◆ Records to use:
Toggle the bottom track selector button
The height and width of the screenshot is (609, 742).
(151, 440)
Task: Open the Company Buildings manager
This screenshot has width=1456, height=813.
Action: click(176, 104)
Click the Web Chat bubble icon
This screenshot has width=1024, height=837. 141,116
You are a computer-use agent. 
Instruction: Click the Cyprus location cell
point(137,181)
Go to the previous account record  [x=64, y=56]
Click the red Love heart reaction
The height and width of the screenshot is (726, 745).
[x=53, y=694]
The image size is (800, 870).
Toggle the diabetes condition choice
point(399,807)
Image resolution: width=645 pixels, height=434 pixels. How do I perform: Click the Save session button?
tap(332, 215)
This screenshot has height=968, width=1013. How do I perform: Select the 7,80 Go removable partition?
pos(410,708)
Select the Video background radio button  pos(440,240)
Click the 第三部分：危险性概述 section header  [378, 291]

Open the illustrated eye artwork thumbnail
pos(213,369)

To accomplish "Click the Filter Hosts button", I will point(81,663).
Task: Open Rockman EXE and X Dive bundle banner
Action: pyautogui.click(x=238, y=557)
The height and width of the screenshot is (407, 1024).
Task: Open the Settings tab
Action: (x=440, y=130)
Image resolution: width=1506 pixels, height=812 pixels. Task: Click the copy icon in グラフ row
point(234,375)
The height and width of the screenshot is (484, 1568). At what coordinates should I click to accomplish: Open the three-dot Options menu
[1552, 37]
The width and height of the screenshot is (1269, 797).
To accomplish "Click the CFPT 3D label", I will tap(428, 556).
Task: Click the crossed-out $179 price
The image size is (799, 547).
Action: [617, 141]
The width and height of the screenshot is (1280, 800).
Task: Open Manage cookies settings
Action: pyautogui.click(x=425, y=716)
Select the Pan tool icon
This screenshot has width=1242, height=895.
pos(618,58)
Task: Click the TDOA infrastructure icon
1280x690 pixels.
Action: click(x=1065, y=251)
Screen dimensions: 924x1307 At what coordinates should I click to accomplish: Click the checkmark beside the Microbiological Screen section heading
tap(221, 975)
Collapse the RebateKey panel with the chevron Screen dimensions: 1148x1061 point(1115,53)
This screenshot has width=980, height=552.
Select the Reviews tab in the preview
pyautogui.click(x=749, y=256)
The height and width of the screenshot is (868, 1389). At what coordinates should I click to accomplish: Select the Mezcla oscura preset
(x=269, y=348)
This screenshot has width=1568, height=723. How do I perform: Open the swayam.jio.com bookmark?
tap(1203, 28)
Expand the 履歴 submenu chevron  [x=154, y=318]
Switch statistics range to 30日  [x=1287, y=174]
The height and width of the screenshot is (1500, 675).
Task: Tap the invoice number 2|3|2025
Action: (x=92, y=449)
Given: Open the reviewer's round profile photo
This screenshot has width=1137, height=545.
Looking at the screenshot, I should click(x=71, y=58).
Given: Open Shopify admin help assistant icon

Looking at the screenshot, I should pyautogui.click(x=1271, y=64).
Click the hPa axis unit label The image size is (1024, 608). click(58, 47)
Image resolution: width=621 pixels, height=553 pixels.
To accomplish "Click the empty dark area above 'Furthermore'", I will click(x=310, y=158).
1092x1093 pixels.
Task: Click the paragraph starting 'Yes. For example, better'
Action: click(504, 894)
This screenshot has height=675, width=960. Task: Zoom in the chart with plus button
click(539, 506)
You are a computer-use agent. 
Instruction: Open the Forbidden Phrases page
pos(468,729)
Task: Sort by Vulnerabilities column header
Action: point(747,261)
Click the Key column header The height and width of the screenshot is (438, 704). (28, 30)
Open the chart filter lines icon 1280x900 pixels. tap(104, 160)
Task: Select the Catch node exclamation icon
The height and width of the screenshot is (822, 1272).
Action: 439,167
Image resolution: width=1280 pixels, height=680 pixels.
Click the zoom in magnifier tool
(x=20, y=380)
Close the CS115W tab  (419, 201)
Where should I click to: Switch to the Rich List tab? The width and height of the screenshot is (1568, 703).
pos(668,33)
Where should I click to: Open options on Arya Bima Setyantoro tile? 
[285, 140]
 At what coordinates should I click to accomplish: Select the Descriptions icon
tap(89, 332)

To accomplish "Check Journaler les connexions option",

◆ Directions for this task: Take the material starting at the line that contains "Screen dimensions: 924x1307" and ending at the line that contains "Click the hPa", and rename "chevron" to "arrow" throughout it. Give back only that stretch, with nothing else changed.

◆ Answer to the task:
Screen dimensions: 924x1307 At what coordinates should I click to accomplish: Click the checkmark beside the Microbiological Screen section heading
tap(221, 975)
Collapse the RebateKey panel with the arrow Screen dimensions: 1148x1061 point(1115,53)
This screenshot has width=980, height=552.
Select the Reviews tab in the preview
pyautogui.click(x=749, y=256)
The height and width of the screenshot is (868, 1389). At what coordinates should I click to accomplish: Select the Mezcla oscura preset
(x=269, y=348)
This screenshot has width=1568, height=723. How do I perform: Open the swayam.jio.com bookmark?
tap(1203, 28)
Expand the 履歴 submenu arrow  [x=154, y=318]
Switch statistics range to 30日  [x=1287, y=174]
The height and width of the screenshot is (1500, 675).
Task: Tap the invoice number 2|3|2025
Action: (x=92, y=449)
Given: Open the reviewer's round profile photo
This screenshot has width=1137, height=545.
Looking at the screenshot, I should click(x=71, y=58).
Given: Open Shopify admin help assistant icon

Looking at the screenshot, I should pyautogui.click(x=1271, y=64).
Click the hPa axis unit label The image size is (1024, 608). click(58, 47)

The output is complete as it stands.